A questão, contudo, não é pacífica. A mãe de Constança alega que a filha sempre teve aquele apoio, que lhe foi dado, inclusivamente, quando realizou as provas de aferição do 6.º ano. O JNE escreve, de forma crítica, que “algumas escolas generalizavam certas condições especiais de realização das provas de uma forma pouco criteriosa, em particular a medida ‘leitura de enunciado por um professor’”. A mãe, citada pela Lusa, insiste, que “é a mesma coisa que tirarem os óculos a um míope no exame”. E o neuropediatra Lobo Antunes vai mais longe na comparação – “Nalguns casos, de dislexia grave, é como ordenar a um tetraplégico que faça ginástica”, disse, em declarações ao PÚBLICO.

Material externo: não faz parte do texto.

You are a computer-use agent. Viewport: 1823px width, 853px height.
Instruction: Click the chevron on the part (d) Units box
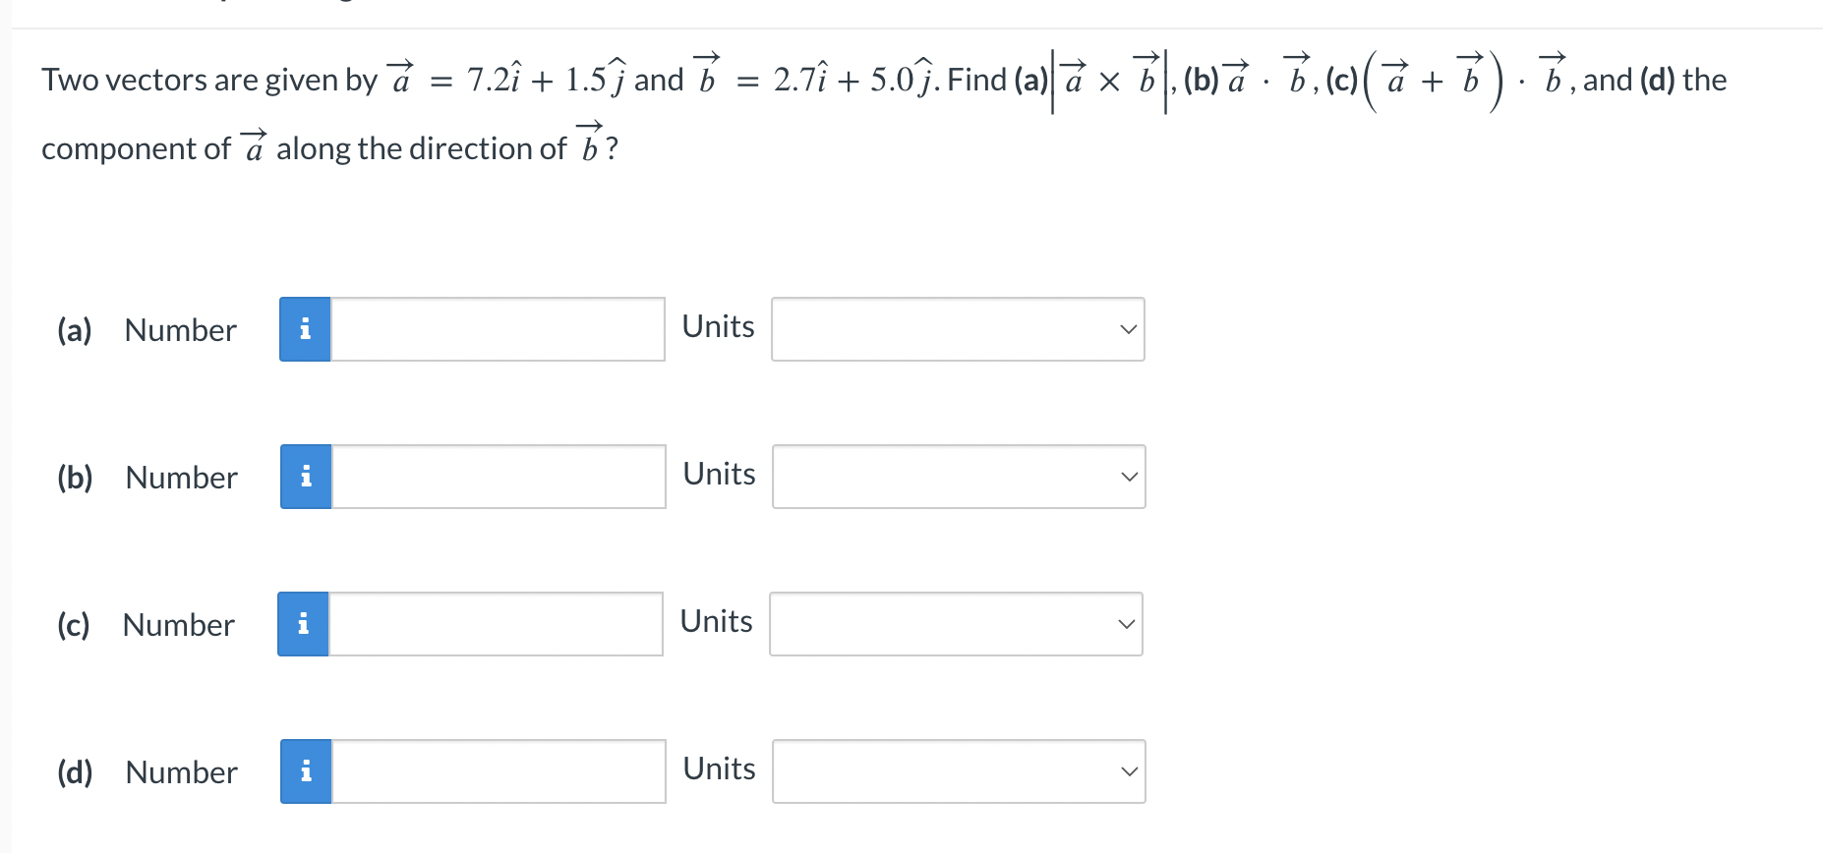coord(1129,771)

“Um defeito neurológico é mais difícil de conceptualizar, porque é um defeito escondido, mas o problema está lá. E há situações em que uma criança não consegue ler ou não é capaz de entender o que está a ler, mas sabe responder perfeita e correctamente se a pergunta for feita oralmente ”, explica Lobo Antunes, que defende que a decisão de permitir a leitura dos enunciados de exame “deve ser tomada caso a caso, com base em pareceres técnicos, independentes”.

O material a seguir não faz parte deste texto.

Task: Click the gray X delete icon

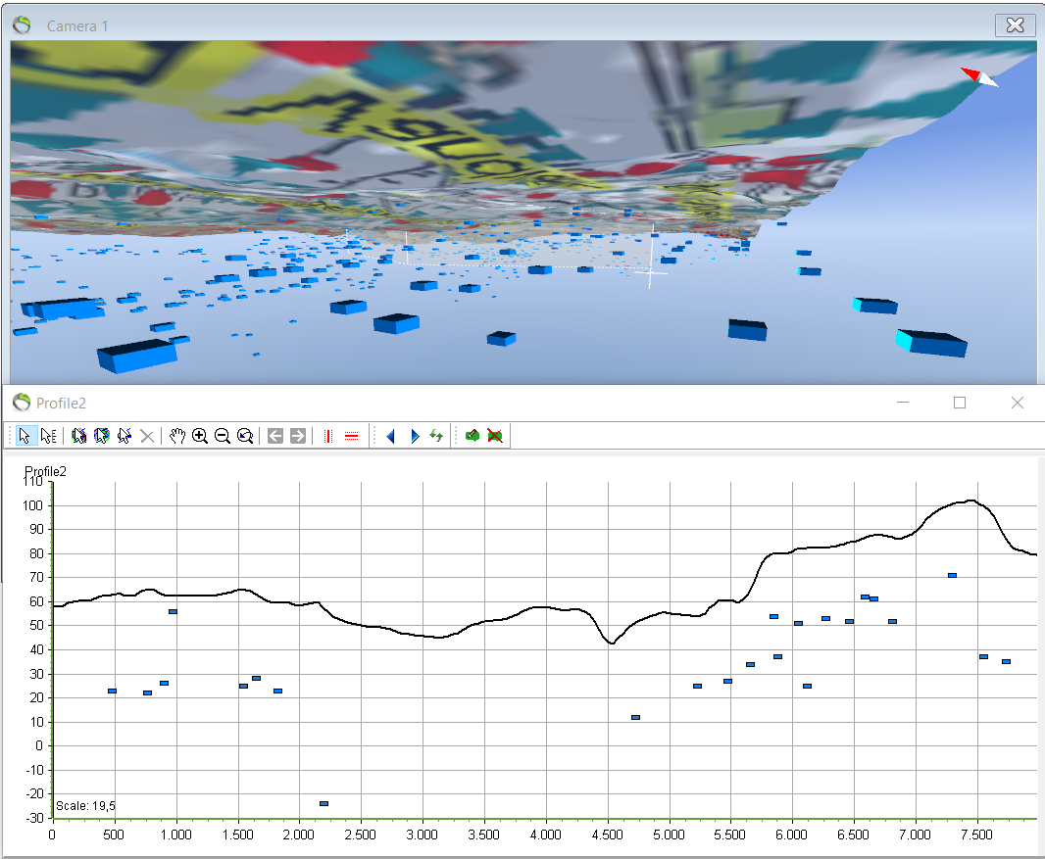Action: tap(147, 436)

Na mesma linha, Ana Paula Vale, autora do primeiro estudo sobre a prevalência da dislexia em crianças portuguesas em idade escolar (que revelou que 5,4 por cento sofrem têm este problema), frisa que “não se pode generalizar a resposta”. “As crianças com dislexia podem e devem aprender a ler, pelo que um aluno com dislexia ligeira a moderada, em princípio, pode fazer as provas com os apoios concedidos pelo ME”, diz.

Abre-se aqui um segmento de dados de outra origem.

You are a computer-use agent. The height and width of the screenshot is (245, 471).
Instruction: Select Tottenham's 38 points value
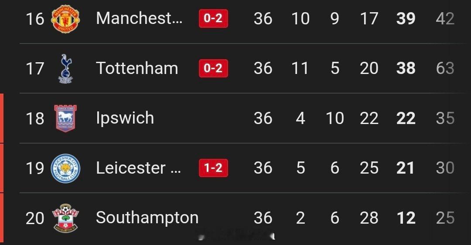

A especialista sublinha, no entanto, que “cada caso é um caso”, tanto em relação às crianças como às disciplinas. E defende, como exemplo, que “faz sentido os alunos com dislexia terem direito à leitura do enunciado no exame de Matemática”. Isto, explica, na medida em que, “ao contrário do que acontece numa prova de Português, não se pode alegar que está a ser testada a capacidade de ler e de interpretar, mas sim, exclusivamente, o raciocínio matemático”.
Marcelino Pereira, investigador da Faculdade de Psicologia da Universidade de Coimbra e coordenador da Consulta de Dislexia naquela instituição tem uma visão diferente. Considera que, em princípio, “um aluno que chegou ao 9º ano de escolaridade está capaz de ler e interpretar o enunciado de qualquer prova, desde que lhe seja dado o tempo extra”. Leonor Ribeiro, Técnica Superior de Educação Especial e Reabilitação e coordenadora do Núcleo de Dislexia do Centro de Apoio ao Desenvolvimento Infantil, frisa, no entanto, que “é precisamente por as provas serem lidas que muitas das crianças com este problema “conseguem ter êxito académico”. A mesma ideia – de que os alunos têm tido esse apoio que agora lhes é negado – é reiterada por Albino Almeida, presidente da Confederação das Associações de Pais (Confap), que disse estar em contacto com o Ministério da Educação, para reclamar que o caso de Constança e outros semelhantes sejam resolvidos. Diz admitir “que um ministro até tenha o poder para determinar que uma criança que não domina a leitura e a interpretação não deve seguir para o secundário”, mas frisa que “não pode ser assim”. “Isso tem de ser legislado e não vertido numa informação do JNE “, diz, criticando também o facto de a decisão ter sido anunciada durante o ano lectivo, “provocando a ansiedade de pais, alunos e professores”.